Make no mistake, it would be no small miracle to have Luck start for the Colts this season and lead this team to an 8-8 or even a 7-9 record. While Luck’s athletic IQ is generally agreed upon as being unmatched in this year’s draft class, he will still need a season or perhaps even two to acclimate himself to the pro game. The different defensive schemes, the constant adjustments done during a game and of course the speed of the game itself will take some time to adjust to, even for someone with Luck’s mental ability. But as Peyton Manning proved, once adjusted to the speed of the game, the brain is faster than any defensive scheme and when something is recognized at the line of scrimmage the results can be deadly.

It’s now a cliché to hear NFL rookies exclaim how much faster the pro game is compared to college. A fact that many seemingly overlook when looking at college talent and their athletic ability. Those same players that were out-running, breaking tackles and out-jumping seemingly everybody at the college level finds that at the pro level they are playing against players with the same ability. The quarterback, running back, wide receiver…etc, that outran defensive backs at the college level for long touchdown runs now may find themselves dropped for two-yard losses.
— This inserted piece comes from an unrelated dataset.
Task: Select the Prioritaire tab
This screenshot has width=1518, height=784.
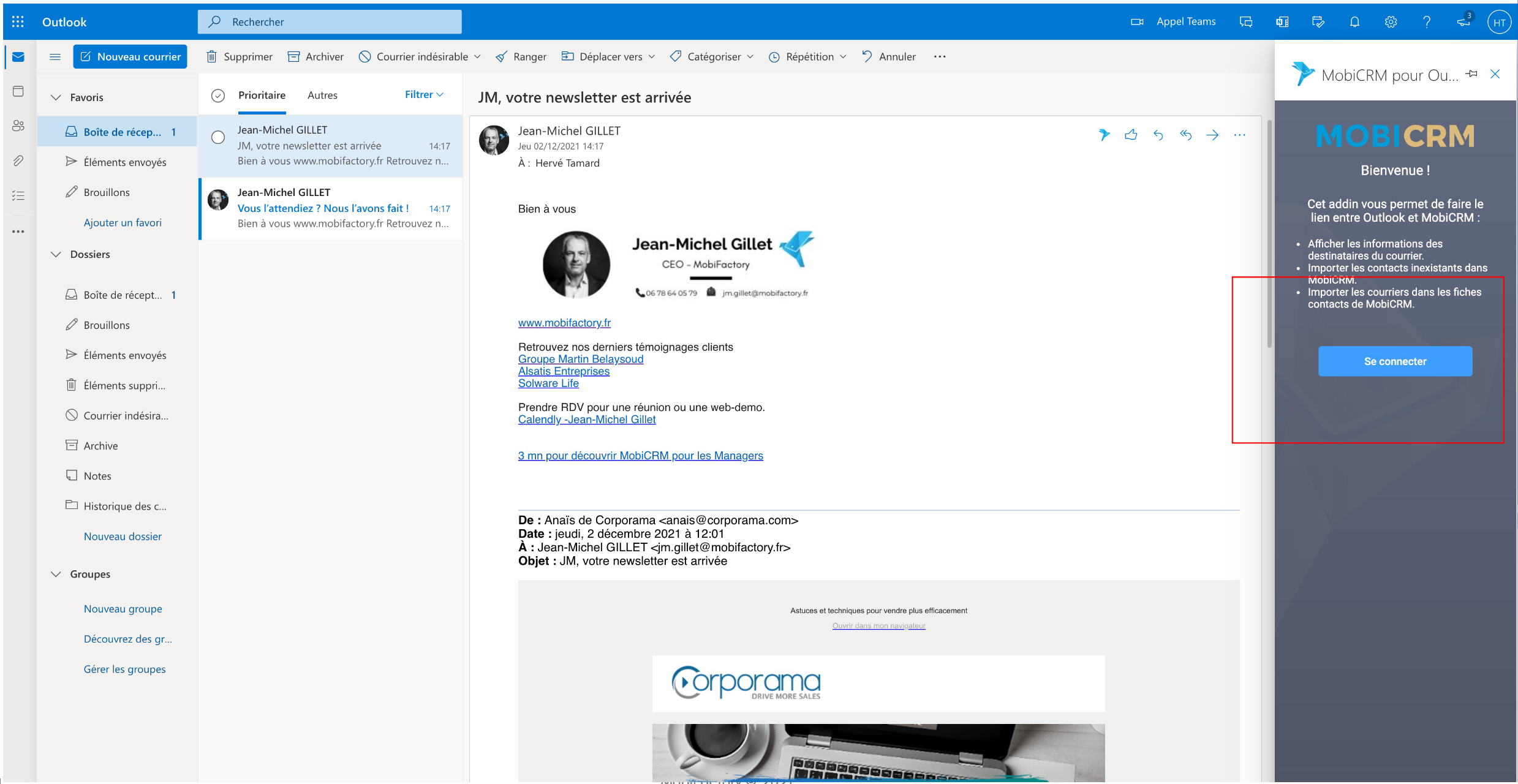Action: (262, 96)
Shed no tears for Griffin falling to number two. Unlike that 1998 draft where Ryan Leaf ended up as the number two pick and that became the highlight of his pro career, Griffin’s head seems to be screwed on much straighter. Griffin will likely have better stats and results than Luck will in his first two seasons simply because the Redskins can surround him with better talent initially than can the Colts and that his athletic ability will allow him to make some plays in situations that other quarterbacks would not be able to. Should he be able to recognize the defenses that he will be shown and adjust accordingly, then we can enjoy this debate for many years to come. But teams will be coming after Griffin the same way they have for Vick and Newton. They will try to get him to run first and then apply a free hit hoping to either knock him out of the game or make an ill-advised play.

The Manning’s, Brady, Brees and the like all understood that their longevity in the NFL is tied to being able to avoid such hits. It’s what keeps them on the field to set up the next play and possibly torch the defense. That all comes back to athletic IQ.
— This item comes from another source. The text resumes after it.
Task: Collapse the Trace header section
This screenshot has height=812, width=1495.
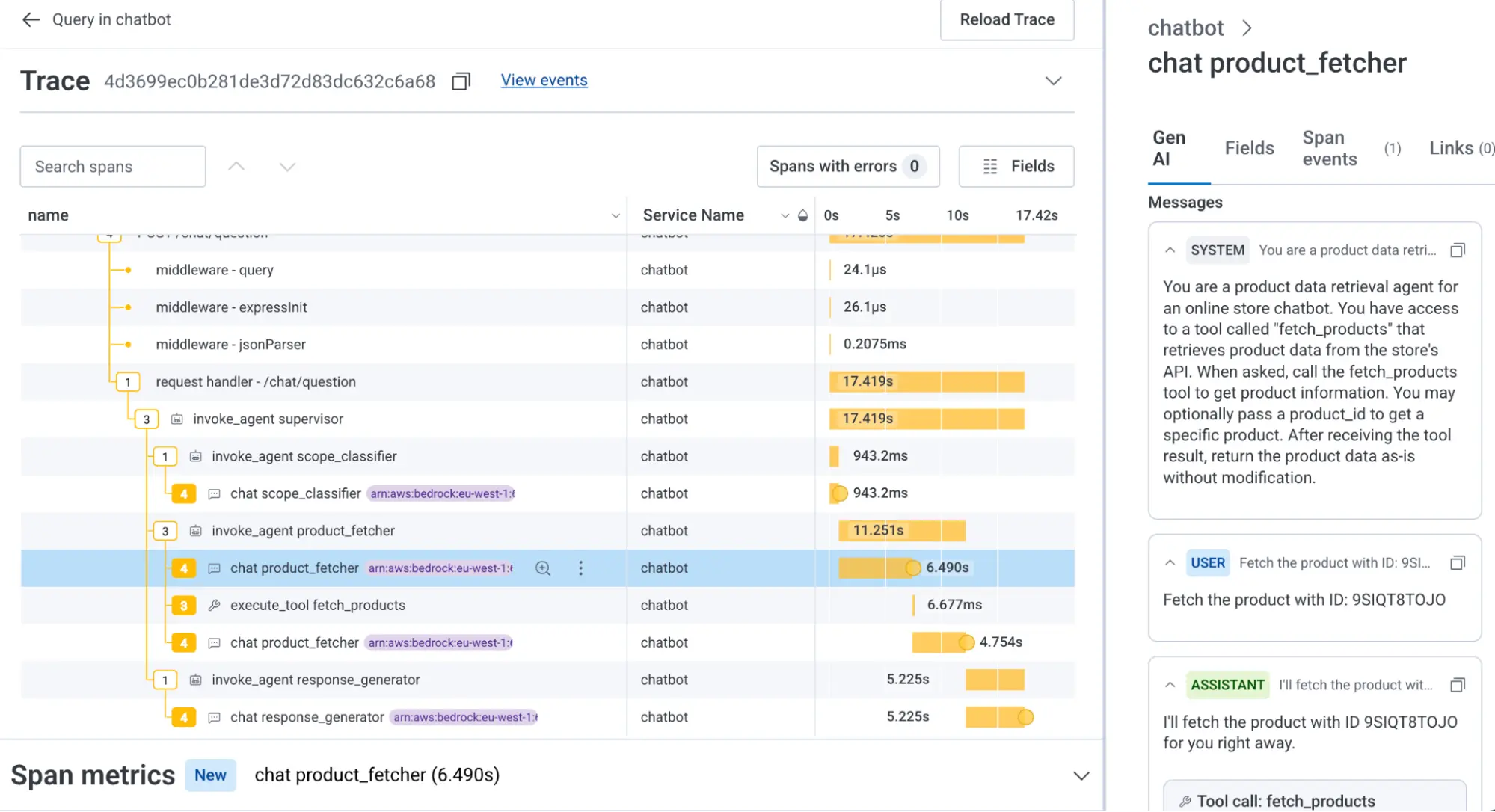Action: pos(1053,81)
When a player has the necessary athletic ability to play AND the athletic IQ to play the game at an above average level, then the IQ of the front office has to be at a level to recognize this and make the right decision.

Indianapolis Colts owner Jim Irsay has already hinted as much in his tweets (by the way if you want some of the most entertaining, enlightening and controversial tweets out there follow Irsay @JimIrsay) that he favors Luck.  Will the choice be left up to new Colts GM Ryan Grigson and new head coach Chuck Pagano or will Irsay make the decision himself? We’ll probably never know. But all signs point to Luck becoming the new Colts QB and whoever is credited for making the decision will also be credited for making the right decision and long after the draft is over we’ll also likely find out that as far as the Colts were concerned, there never was a debate in the first place.